This year gold prices were seemingly out of whack, as it continuously bottoms out before rallying for a short stretch and then repeating the cycle over and over again for the last 3 quarters. Most analysts are under the impression that that gold prices could go as low as 1,072 dollars per troy ounce with some analysts swearing that it might even test the 1.000 dollar per troy ounce mark. However, these predictions are not entirely solid due to the fact that the significant increase in the value of the dollar has made gold somewhat cheaper for those who have been holding on to the US dollar.

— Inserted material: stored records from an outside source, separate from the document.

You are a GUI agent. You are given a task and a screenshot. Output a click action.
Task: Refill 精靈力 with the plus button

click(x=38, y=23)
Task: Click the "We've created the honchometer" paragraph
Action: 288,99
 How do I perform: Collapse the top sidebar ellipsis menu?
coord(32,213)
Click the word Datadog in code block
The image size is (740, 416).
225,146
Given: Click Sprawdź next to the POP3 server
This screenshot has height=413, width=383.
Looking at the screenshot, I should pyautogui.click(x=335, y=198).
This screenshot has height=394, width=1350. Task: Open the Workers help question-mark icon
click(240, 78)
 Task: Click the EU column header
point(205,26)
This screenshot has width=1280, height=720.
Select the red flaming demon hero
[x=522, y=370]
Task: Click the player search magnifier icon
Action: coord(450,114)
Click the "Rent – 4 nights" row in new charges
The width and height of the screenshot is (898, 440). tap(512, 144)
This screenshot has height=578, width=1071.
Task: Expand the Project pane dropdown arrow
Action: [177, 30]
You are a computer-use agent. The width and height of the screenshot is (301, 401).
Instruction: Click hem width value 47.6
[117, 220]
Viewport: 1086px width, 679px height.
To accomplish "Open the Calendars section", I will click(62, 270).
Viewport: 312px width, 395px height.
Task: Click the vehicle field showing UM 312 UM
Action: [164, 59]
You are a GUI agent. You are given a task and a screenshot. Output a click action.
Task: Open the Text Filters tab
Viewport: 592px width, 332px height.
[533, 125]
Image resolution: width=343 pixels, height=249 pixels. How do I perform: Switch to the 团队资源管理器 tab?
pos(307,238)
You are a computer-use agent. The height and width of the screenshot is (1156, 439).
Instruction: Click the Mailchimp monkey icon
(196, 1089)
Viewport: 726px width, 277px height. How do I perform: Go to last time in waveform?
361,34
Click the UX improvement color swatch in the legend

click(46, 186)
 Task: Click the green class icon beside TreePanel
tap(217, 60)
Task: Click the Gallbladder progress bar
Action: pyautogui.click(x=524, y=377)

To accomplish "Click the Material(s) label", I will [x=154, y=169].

The rise in the US dollar and the fall in gold prices are the counter balance as buying gold in other currencies have become expensive and as such market demand for gold from nations who do not use dollar has softened to a significant level, which is the main reason that gold may even fall further than 1000 dollars per troy ounce and might even go as low as 900 dollars per troy ounce by the end of the year IF the US dollar continues to raise the bar.
Market players are anticipating the 0.25 FED rate hike in December in order to restore credibility in the US dollar which might cause the dollar to take a dive and boost gold prices. From a diffe3rent perspective however the hike could also bring the prices down conversely due to the attractive capital markets and on the other hand, if the FEDs do not hike prices, then the precious metal markets should ‘logically’ rally. According to ‘experts’ the current resistance level of gold is at 1137 dollars per troy ounce, and if at all the prices of gold were to breach this resistance level a rally would definitely be underway.
Although this window of opportunity may seem small, if at all the gold price breaks the 1137 resistance level, it has the potential to rally all the way to 1150 before meeting the next resistance level, from then on – it is left to be seen.